Do I feel guilty for telling our friends she’s almost obese? God, no. I’m angry that I have to say anything at all. I’m horrified. She’s quite literally the elephant in the room. I’m forced to announce what everyone already can see: my wife is no longer attractive. There’s too much of her. Everyone knows it. But what can I do?
When she was fired as the tile company’s front desk secretary, that was when she started to get especially huge, threatening to file a wrongful termination suit, eating lots of glazed donuts from Gladys’, leaving sticky wax paper wadded on the coffee table.
I guess she’s looking for a new career these days, because she just started an online aromatherapy course, but she didn’t even crack a smile when I asked how she was going to smell the scents through the computer screen. I mean, that’s funny, right?
Shouldn’t she be happy? She eats whatever she wants, without one word from me. Can’t she laugh every once in a while? Shouldn’t at least one of us be smiling?
Dyeing (minutelovestory #39)
By the time I’d been married twice and Jim, my second husband, had left me, though he was the bankrupt one without a job, I’d decided to stop coloring my hair. It was a task that had, over years, accumulated hundreds of plastic bottles of permanent hair dye and map-like folded instructions in English, Spanish, and French, discarded in the bathroom trash bin. Stained with the mahogany dye, droplets splattered, gloves smeared, the bloodied packaging seemed to represent a murderous success. I considered it a testament to my inevitable aging, losing my menstrual cycle only to continue on living with a ritualistic and silly version of bloodletting.
Alone in my apartment, watching the pigeons gather at my downstairs neighbor’s offering of strewn birdseed in the driveway, feeling as though I’m surrounded by occupied strollers and ponytailed women and very shiny cars, I yearn for a home elsewhere with a 1/4 or a 1/2 in the address. I wished for an apartment with a name like Terrace Garden or Citrus Grove.
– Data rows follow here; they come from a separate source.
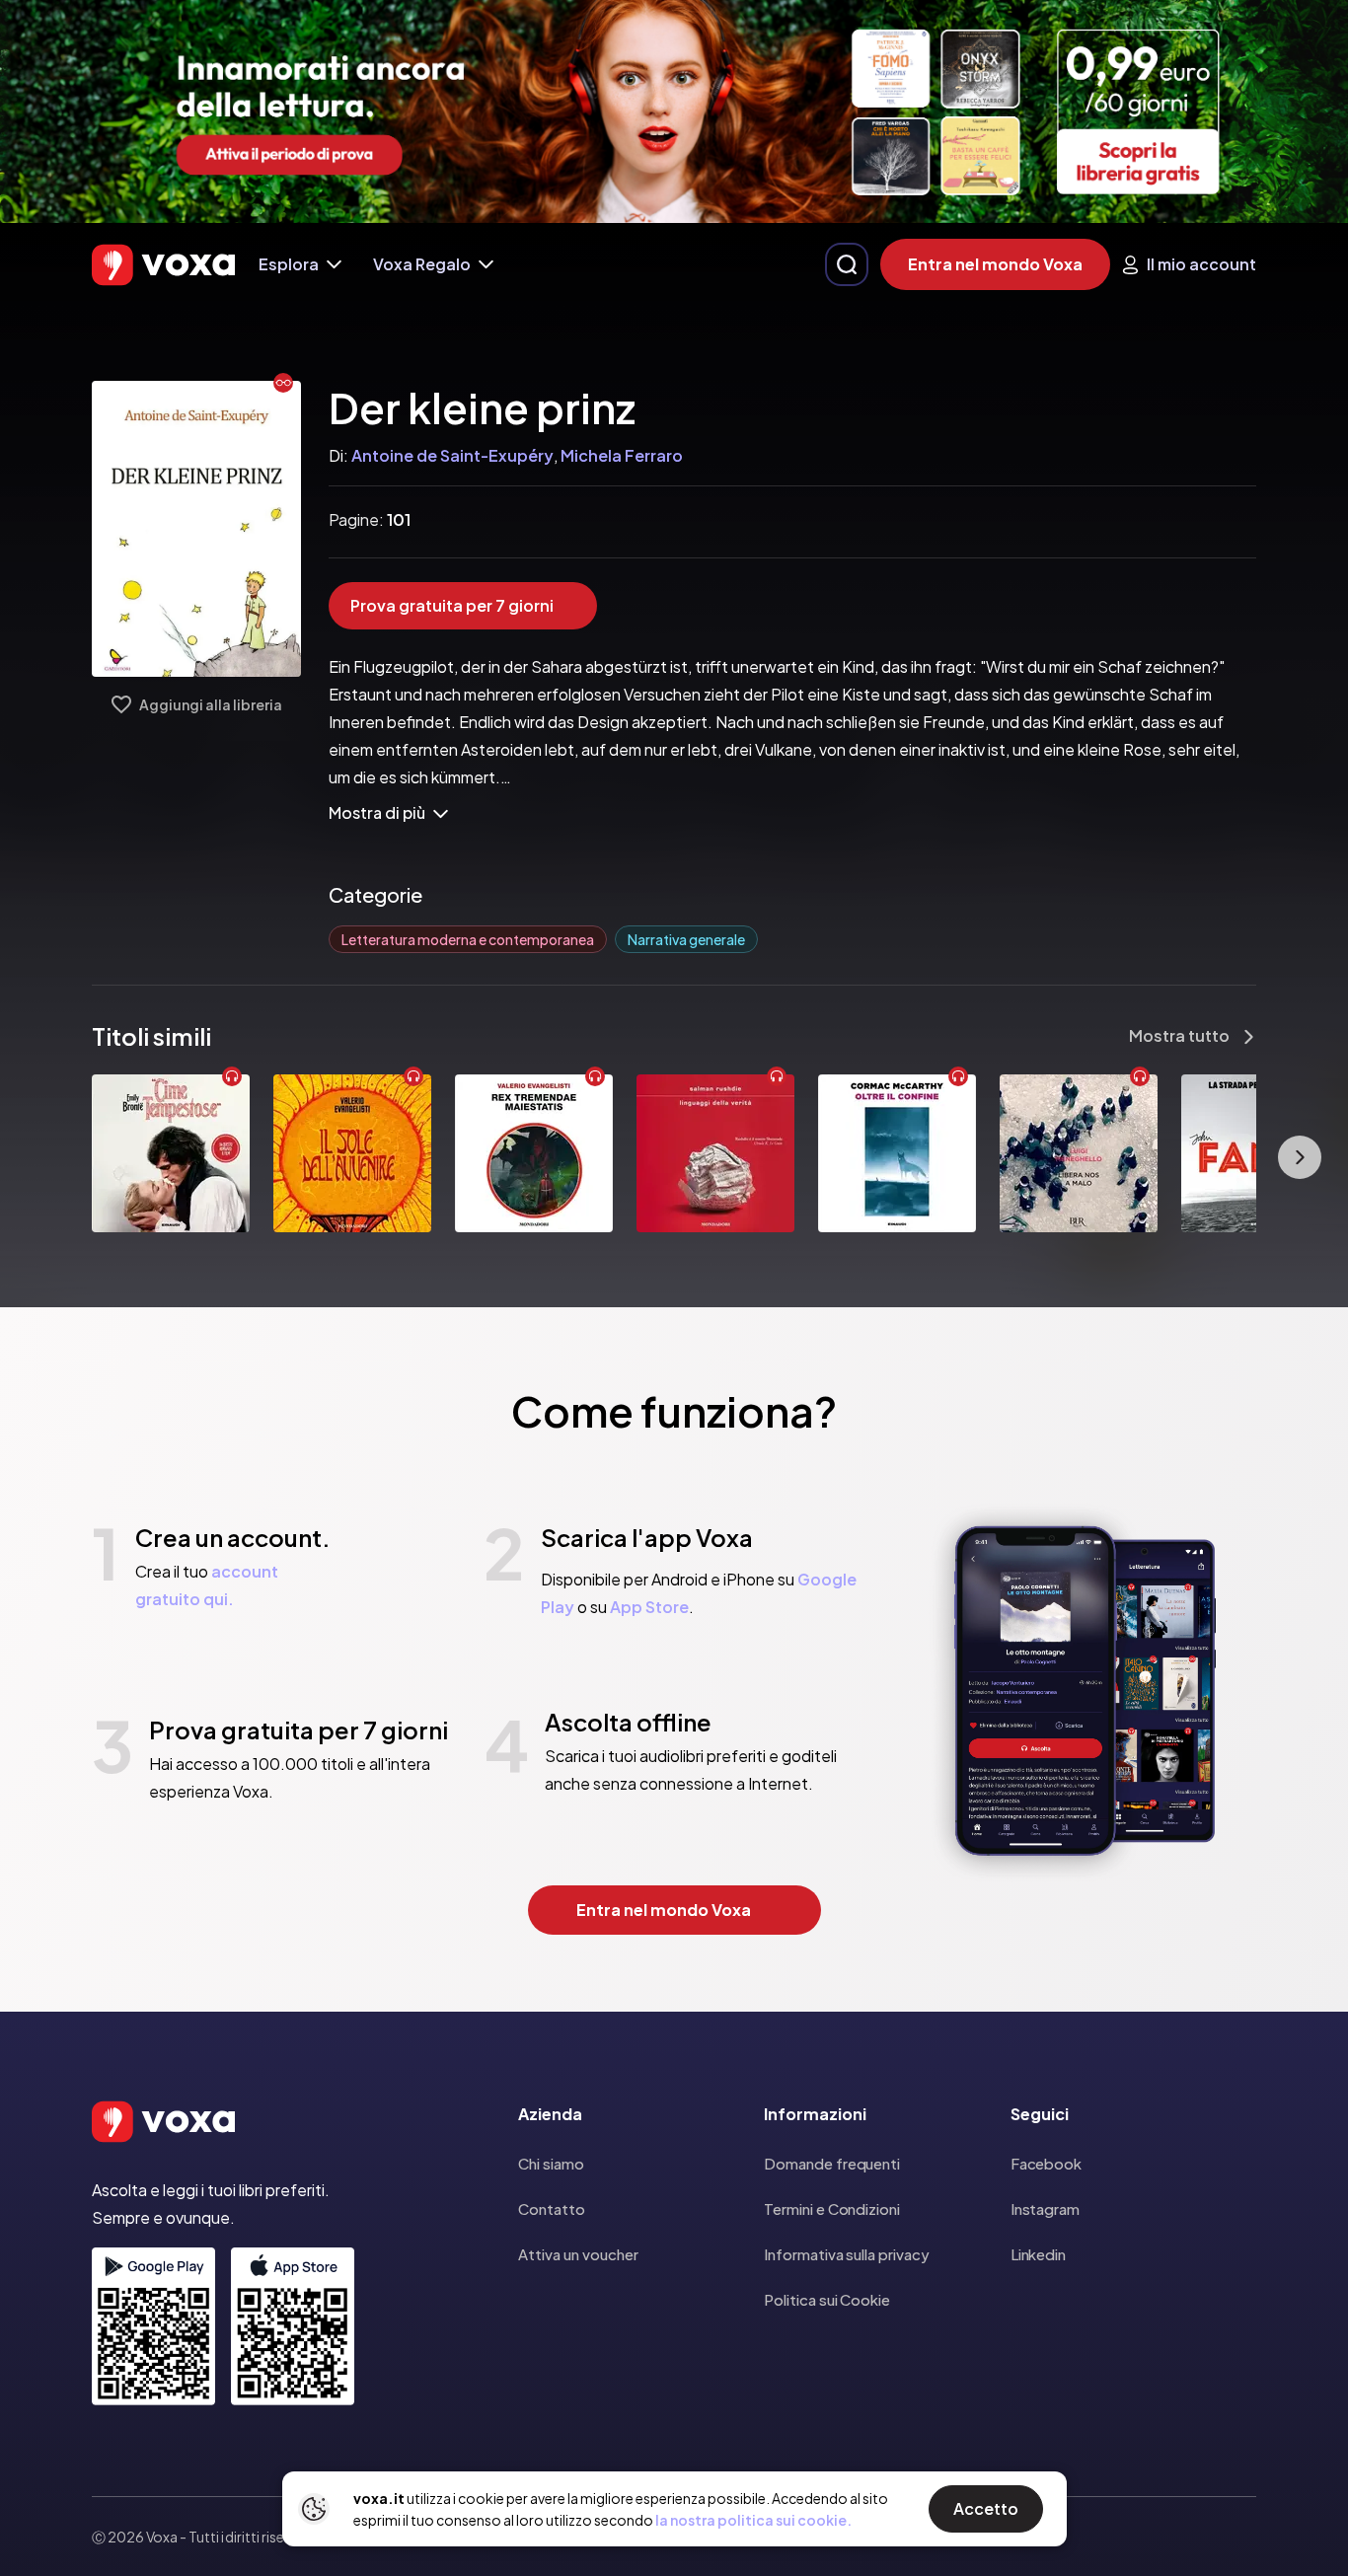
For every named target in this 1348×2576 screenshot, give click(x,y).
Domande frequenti (832, 2163)
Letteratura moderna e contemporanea (467, 939)
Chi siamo (551, 2163)
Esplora (289, 264)
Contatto (551, 2208)
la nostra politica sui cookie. (753, 2520)
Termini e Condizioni (832, 2208)
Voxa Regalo (422, 264)
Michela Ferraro (622, 455)
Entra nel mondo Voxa (995, 264)
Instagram (1045, 2208)
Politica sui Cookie (827, 2299)
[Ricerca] (846, 264)
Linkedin (1038, 2254)
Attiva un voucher (578, 2254)
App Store (649, 1606)
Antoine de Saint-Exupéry (452, 455)
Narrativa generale (686, 939)
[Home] (163, 265)
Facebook (1046, 2163)
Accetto (985, 2508)
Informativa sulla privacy (846, 2254)
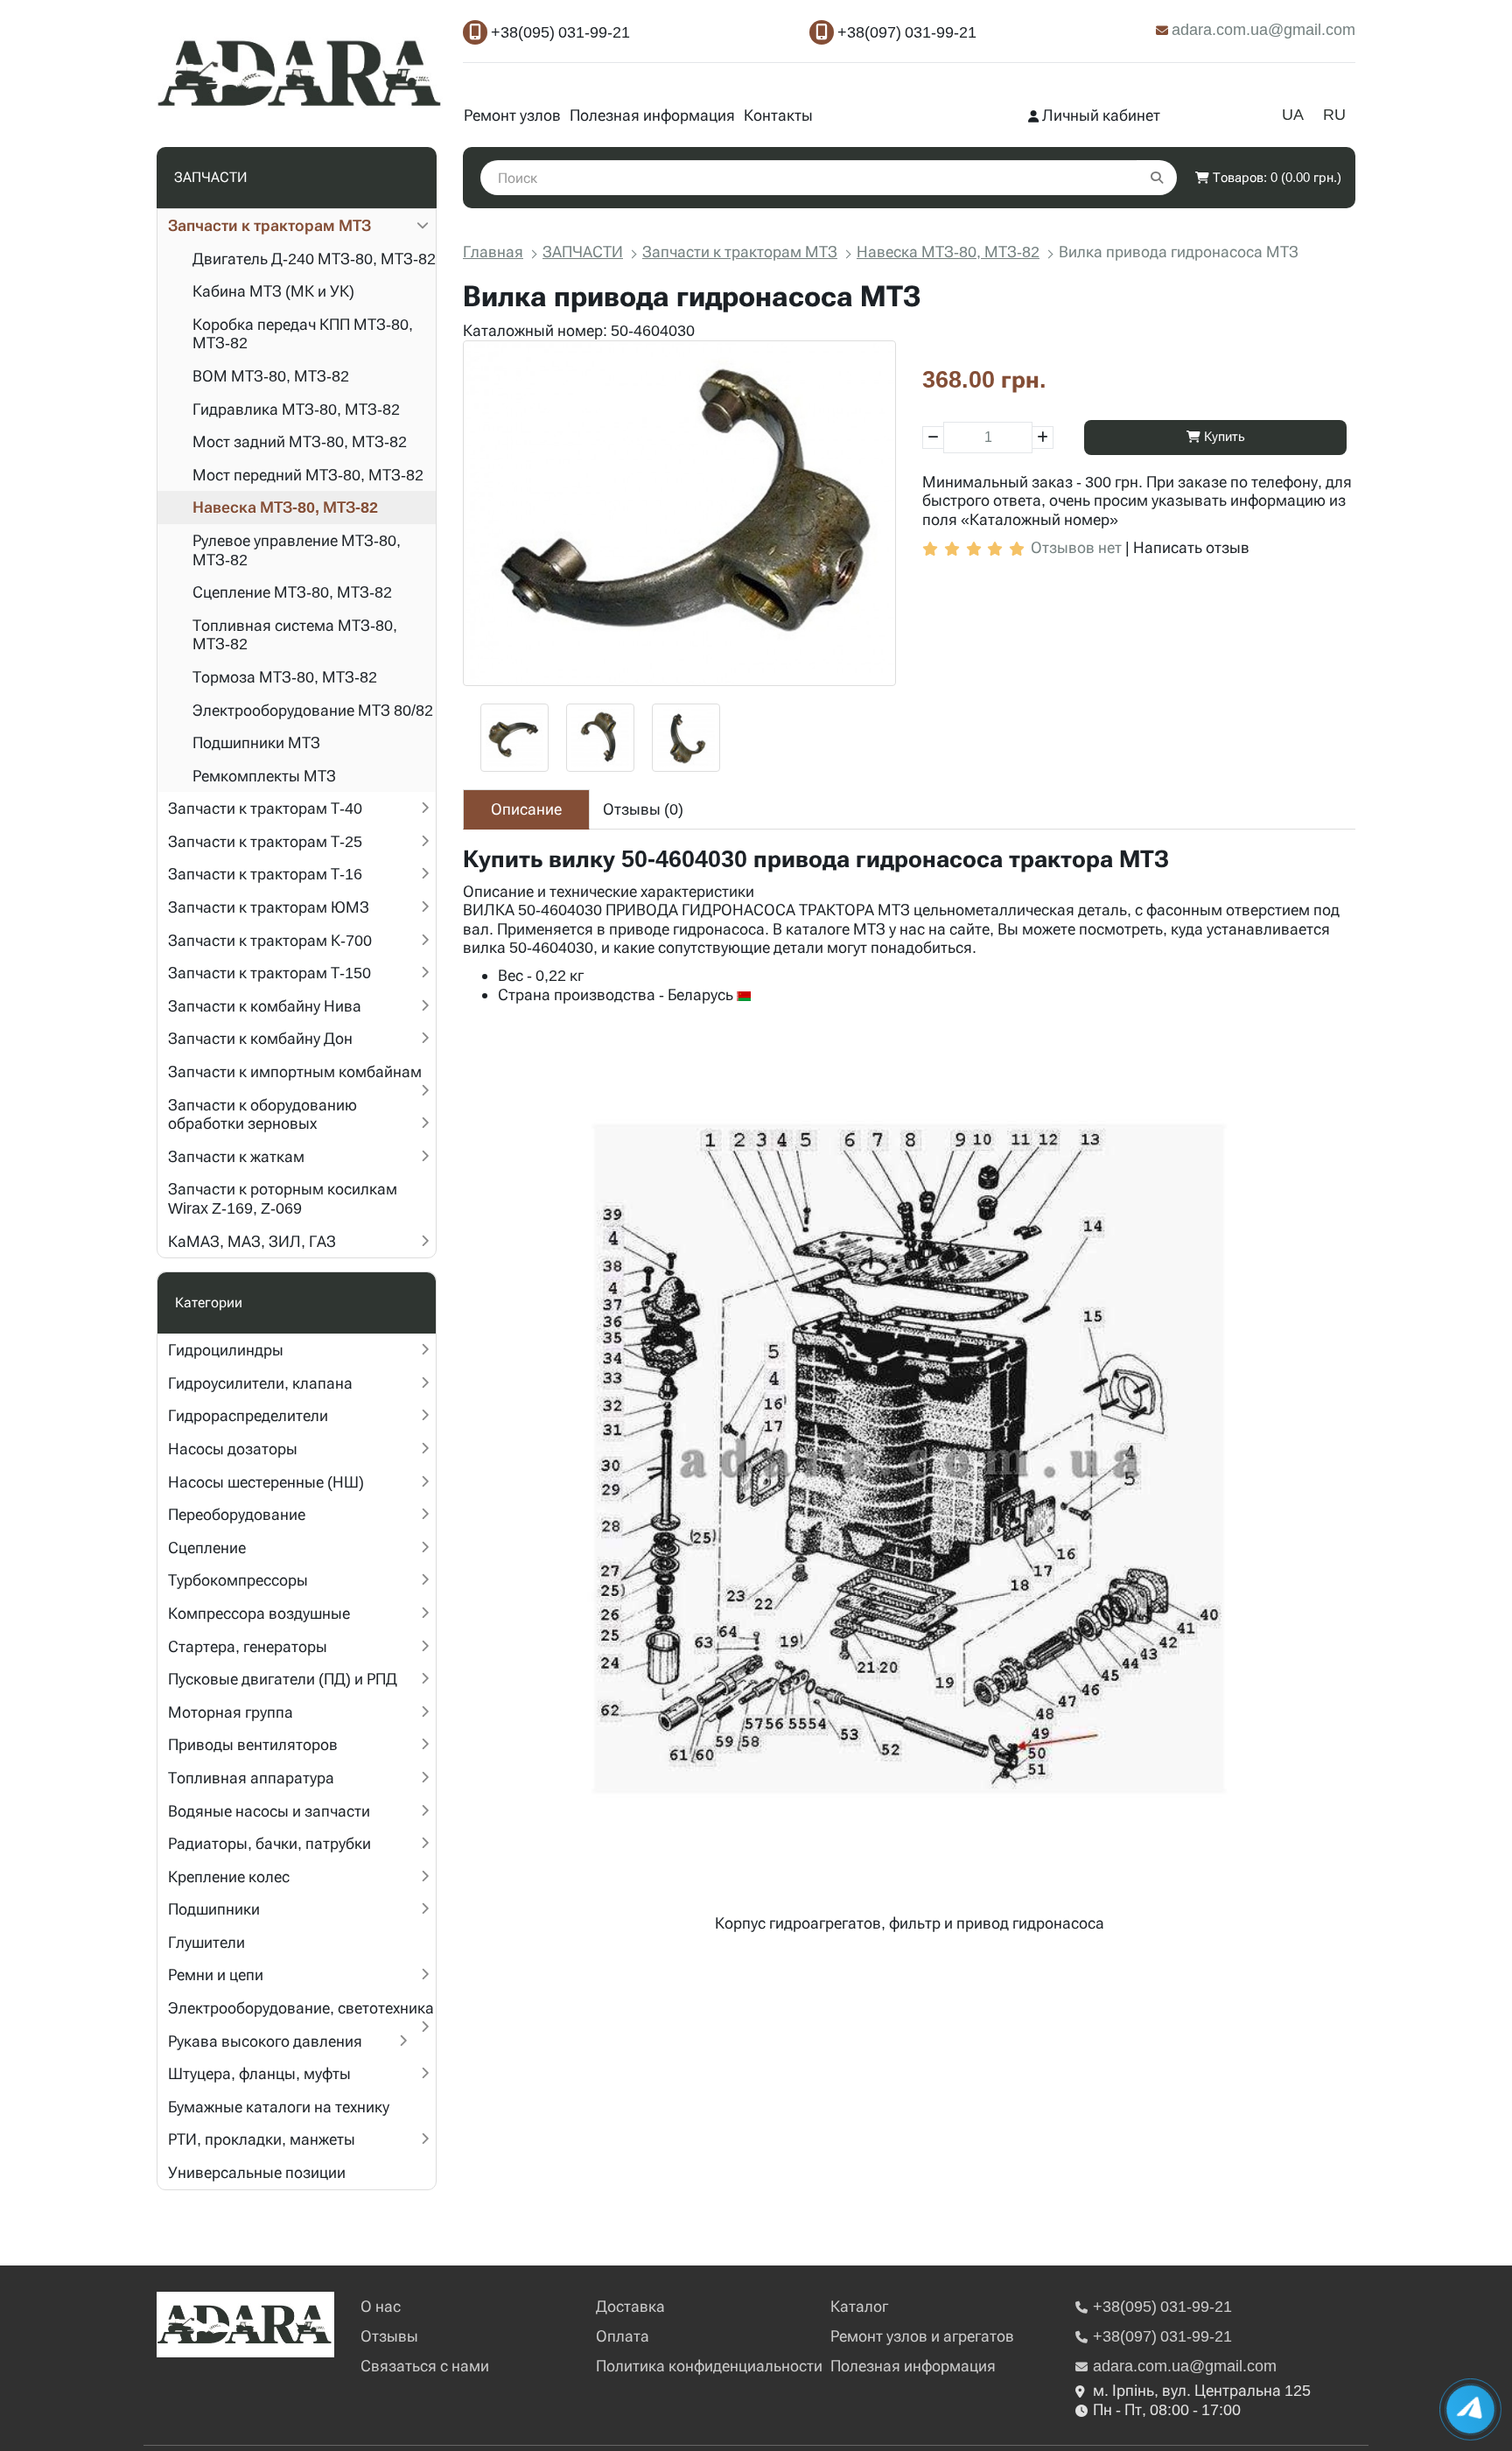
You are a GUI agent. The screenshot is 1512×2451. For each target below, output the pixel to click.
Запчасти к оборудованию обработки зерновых (262, 1114)
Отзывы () (643, 809)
But even in the fantasy of living there, I realize the smallness of the imaginary space, only a quarter of a structure. It’s just a percentage of a home.
Greedy (minutelovestory #38)
I was married for twelve years. Married to a woman, I mean. We have a daughter and she has three kids, the youngest is Mary, a complete hellion of a child. She could not have been less appropriately named. Every generation of a family has a ‘bad seed’ and Mary is it. I was my own generation’s. Old ladies in the neighborhood still talk about me, I’m sure.
I loved both of them, men and women. I still do. But women were so much work, so much sifting through things being said and done and wondering what was truthful and real versus what a woman considered truthful and real, always subject to change. Tick-tock and ding, ding - new definition of reality. Thank Christ, there’s none of that with men. No interpretations needed, just outright expression. And, to be fair, I wanted to have sex with men, but I wanted to be intimate with women. It’s still something with which I struggle. I’ve been told I’m greedy, needing both sexes to give me fulfillment. Maybe that’s true, that I’m a greedy bastard with exquisite taste, but I won’t deny the fact that part of me still wants it all and everything.